Mit Ausbruch der Französischen Revolution 1789 verlor er die meisten seiner Ämter. Die Kirche Saint-Étienne-du-Mont war in einen Tempel der Frömmigkeits-Kinder für die Théophilanthropen umgewandelt worden; hier verdiente er seinen Lebensunterhalt als musikalischer Begleiter der Feierlichkeiten. Nachdem im Jahr 1803 die katholischen Gottesdienste wieder eingeführt worden waren, setzte er hier seine Tätigkeit fort. Nach 50 Jahren Dienst in der gleichen Pfarrei nahm er am 2. Januar 1819 von seinem Beruf als liturgischer Organist Abschied. Der Tag seines Todes im Jahr 1831 ist nicht überliefert.

Lasceux kann in der französischen Orgel- und Kirchenmusik durch sein langes Leben als Bindeglied zwischen dem 18. und 19. Jahrhundert gelten. Zu Lebzeiten war er ein anerkannter Virtuose auf der Orgel, auf dem Cembalo und auf dem Pianoforte; berühmt war er durch seine Improvisationen, die von der Thematik des Jüngsten Gerichts inspiriert waren.
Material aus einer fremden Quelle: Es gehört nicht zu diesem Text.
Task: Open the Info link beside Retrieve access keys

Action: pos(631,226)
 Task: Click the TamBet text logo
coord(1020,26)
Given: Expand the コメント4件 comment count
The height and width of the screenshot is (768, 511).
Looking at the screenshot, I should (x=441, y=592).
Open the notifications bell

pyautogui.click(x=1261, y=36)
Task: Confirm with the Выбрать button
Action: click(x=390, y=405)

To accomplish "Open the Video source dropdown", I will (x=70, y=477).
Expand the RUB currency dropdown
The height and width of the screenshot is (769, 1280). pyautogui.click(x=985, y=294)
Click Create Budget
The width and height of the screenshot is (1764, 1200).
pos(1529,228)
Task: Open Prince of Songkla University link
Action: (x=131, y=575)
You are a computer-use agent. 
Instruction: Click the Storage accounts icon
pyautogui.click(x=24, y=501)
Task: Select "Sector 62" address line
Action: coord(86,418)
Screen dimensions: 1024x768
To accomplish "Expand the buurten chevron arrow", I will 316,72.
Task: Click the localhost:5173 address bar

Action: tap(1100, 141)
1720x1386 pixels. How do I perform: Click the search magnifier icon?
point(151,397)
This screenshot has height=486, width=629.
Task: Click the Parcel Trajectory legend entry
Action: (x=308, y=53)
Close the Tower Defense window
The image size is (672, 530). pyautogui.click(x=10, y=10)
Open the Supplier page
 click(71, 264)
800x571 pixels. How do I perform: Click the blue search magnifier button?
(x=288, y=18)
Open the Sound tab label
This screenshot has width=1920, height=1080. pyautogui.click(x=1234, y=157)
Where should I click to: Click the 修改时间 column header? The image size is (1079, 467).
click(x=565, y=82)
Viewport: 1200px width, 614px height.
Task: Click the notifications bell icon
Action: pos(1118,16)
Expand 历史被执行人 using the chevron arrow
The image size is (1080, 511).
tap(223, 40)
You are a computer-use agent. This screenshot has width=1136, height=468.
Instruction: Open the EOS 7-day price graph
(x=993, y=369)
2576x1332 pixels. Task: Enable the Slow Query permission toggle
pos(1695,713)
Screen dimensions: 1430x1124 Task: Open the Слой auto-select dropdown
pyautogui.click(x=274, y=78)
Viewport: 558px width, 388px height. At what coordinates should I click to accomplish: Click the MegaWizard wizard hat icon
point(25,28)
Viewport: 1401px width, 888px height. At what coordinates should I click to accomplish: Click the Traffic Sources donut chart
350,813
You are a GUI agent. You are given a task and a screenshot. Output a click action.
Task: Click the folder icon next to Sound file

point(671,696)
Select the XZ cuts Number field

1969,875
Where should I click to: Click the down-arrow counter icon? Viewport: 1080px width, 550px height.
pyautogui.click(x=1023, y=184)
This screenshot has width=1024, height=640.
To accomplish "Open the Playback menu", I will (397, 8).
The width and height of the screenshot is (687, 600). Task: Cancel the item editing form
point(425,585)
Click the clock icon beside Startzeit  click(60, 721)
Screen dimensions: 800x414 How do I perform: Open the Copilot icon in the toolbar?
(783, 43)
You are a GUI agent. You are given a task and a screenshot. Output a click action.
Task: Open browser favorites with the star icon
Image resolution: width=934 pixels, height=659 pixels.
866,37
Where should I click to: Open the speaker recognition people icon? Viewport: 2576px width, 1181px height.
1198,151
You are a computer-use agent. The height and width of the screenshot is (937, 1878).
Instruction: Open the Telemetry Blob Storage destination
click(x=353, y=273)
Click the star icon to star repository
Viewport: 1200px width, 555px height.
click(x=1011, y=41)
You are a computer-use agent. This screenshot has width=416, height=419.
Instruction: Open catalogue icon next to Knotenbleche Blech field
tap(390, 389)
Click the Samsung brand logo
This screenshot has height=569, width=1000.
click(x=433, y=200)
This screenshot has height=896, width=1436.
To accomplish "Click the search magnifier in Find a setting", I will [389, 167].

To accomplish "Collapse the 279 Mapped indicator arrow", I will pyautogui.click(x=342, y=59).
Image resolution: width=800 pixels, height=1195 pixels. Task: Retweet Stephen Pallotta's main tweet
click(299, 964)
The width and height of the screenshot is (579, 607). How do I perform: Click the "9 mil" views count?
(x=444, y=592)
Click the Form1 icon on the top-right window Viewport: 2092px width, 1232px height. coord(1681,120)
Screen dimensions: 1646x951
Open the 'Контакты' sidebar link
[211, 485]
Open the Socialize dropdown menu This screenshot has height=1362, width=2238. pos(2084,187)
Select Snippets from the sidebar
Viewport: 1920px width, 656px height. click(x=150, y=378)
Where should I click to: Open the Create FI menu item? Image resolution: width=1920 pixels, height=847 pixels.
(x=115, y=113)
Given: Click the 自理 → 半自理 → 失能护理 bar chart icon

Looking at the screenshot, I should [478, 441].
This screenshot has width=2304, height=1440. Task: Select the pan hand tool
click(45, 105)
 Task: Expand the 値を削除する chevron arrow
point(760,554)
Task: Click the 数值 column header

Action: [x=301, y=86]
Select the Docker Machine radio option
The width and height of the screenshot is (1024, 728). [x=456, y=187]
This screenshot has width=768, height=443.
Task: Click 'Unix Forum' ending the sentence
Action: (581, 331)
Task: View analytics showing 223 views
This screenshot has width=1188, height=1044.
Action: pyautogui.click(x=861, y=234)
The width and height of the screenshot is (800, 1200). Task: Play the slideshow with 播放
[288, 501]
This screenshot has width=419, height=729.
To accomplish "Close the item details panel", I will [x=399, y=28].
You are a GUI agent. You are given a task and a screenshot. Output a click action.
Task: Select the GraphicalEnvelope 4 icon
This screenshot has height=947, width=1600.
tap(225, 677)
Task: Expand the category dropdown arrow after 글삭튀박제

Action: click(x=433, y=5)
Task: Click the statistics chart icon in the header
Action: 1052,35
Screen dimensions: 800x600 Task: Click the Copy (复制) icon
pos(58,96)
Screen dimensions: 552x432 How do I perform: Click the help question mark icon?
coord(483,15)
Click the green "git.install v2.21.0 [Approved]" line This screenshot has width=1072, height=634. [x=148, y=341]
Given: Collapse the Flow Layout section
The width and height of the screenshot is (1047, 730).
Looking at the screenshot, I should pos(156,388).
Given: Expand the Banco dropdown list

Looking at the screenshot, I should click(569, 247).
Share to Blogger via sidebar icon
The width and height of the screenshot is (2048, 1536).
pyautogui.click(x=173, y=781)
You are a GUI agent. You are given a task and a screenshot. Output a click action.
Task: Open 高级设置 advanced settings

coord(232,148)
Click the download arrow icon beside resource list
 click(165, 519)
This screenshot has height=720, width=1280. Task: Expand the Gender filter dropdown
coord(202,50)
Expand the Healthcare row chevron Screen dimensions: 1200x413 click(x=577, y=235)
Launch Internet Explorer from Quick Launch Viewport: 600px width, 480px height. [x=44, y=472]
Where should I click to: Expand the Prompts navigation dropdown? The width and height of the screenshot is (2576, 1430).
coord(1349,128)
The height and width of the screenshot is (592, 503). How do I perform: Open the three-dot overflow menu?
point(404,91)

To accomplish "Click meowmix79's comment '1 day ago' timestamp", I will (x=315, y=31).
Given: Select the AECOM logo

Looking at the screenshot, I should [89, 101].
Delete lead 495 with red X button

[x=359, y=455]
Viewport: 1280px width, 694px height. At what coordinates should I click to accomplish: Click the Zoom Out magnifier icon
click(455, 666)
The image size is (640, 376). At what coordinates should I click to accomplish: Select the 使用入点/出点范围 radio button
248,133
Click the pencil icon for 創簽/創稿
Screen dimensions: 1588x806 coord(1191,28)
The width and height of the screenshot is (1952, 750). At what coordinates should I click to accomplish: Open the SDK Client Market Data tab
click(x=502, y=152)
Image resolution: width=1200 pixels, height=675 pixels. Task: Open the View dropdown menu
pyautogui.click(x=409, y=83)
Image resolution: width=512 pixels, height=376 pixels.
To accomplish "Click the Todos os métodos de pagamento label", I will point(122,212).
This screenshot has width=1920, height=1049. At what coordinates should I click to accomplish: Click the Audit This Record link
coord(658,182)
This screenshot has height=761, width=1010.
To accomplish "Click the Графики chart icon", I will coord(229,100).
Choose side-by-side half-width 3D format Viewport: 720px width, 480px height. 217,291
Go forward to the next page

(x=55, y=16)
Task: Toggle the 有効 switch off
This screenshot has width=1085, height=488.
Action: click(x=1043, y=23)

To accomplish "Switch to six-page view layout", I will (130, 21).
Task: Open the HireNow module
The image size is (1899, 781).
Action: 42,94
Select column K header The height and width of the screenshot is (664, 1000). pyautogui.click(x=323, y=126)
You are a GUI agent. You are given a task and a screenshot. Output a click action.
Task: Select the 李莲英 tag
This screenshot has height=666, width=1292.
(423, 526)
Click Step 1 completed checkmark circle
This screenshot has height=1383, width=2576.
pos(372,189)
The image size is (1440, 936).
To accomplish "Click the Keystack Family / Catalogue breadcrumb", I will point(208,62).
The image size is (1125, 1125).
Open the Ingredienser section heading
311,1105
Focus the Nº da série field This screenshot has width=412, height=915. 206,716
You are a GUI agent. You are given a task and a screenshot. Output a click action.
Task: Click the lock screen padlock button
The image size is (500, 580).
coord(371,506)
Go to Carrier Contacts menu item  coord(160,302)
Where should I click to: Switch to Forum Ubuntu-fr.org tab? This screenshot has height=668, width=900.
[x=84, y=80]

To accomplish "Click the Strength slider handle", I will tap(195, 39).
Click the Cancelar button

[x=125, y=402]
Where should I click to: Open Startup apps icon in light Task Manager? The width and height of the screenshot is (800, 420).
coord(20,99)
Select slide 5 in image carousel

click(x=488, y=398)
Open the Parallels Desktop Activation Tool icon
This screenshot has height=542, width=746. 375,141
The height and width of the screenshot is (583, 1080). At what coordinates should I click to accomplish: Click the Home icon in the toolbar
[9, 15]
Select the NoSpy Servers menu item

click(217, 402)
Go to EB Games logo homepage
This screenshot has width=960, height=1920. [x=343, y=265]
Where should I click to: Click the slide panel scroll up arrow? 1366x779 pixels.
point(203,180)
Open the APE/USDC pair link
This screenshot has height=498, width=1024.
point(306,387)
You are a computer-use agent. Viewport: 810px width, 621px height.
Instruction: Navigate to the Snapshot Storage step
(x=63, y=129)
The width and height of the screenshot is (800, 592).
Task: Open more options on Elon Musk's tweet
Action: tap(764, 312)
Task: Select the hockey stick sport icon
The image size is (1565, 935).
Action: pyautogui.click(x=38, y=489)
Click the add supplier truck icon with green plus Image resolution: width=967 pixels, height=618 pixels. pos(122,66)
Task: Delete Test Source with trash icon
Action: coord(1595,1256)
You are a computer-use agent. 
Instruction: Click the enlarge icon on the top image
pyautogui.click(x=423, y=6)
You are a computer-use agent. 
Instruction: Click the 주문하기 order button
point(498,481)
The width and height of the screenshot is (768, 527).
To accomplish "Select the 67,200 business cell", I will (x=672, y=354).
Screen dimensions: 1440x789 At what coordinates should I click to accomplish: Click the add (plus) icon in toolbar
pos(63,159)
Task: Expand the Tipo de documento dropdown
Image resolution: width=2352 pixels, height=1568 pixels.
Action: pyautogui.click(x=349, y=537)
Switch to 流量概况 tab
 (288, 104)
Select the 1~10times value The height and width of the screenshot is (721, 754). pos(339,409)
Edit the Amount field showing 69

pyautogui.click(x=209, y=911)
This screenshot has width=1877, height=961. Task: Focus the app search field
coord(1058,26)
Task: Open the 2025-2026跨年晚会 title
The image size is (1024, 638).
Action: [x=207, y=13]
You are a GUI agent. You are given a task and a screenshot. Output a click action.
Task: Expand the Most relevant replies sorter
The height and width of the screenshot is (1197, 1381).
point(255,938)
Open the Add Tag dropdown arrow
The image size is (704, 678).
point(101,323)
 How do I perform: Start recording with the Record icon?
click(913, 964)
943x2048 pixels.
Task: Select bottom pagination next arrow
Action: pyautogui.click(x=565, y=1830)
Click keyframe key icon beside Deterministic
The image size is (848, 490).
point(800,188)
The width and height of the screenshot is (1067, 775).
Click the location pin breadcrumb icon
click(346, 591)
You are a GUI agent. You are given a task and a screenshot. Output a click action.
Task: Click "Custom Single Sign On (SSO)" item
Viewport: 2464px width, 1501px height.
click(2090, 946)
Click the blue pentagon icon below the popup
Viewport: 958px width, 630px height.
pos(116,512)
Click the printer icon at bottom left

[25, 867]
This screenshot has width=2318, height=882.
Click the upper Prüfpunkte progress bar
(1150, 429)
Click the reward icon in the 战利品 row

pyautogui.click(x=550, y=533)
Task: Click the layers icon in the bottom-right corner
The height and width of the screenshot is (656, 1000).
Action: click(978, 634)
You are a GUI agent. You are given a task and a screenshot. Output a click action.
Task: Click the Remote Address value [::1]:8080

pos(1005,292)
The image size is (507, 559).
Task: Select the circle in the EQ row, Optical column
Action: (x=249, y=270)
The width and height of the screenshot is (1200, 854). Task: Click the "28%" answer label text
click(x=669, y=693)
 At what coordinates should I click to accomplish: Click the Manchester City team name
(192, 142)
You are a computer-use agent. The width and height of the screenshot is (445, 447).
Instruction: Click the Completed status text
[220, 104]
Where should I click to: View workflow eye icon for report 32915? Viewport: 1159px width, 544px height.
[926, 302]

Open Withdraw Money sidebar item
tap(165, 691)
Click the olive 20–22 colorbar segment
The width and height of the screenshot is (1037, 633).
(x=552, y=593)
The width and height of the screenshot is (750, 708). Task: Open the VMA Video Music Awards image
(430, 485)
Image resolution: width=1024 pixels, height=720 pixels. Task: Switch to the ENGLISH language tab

Der größere Teil seiner Orgelkompositionen entstand in der Zeit vor 1789. Im neuen Jahrhundert entstanden zwei Gruppen von Orgelwerken: die Nouvelle Suite de pièces d’orgue (1810) und sein Annuaire de l’organiste (1819); letzteres umfangreiche Werk enthält vier Messen, Magnificat-Sätze und ein groß angelegtes Te Deum in 16 Versetten. Das Te Deum ist ein Bravourstück der Orgelwerke seiner Zeit mit seinen neuartigen Effekten, zum Beispiel clusterartigen Klängen. Grundsätzlich sind Lasceux’ Orgelwerke der klassischen Tradition verpflichtet (Plain-chant, Duo, Récit de flûtes ou de hautbois, Grands jeux etc.), belegen jedoch auch die Orgelmusikpraxis des ausgehenden 18. und beginnenden 19. Jahrhunderts (Chasse, Symphonie concertante usw.). Wenn auch seine Kompositionen nicht so erfindungsreich sind wie die von Jean-Jacques Beauvarlet-Charpentier (1734–1794) und nicht so kunstvoll wie die von Nicolas Séjan (1745–1819), besitzt seine Orgelmusik mit ihrer farbigen und lebendigen Klanggestaltung viel Anziehungskraft und Schwung.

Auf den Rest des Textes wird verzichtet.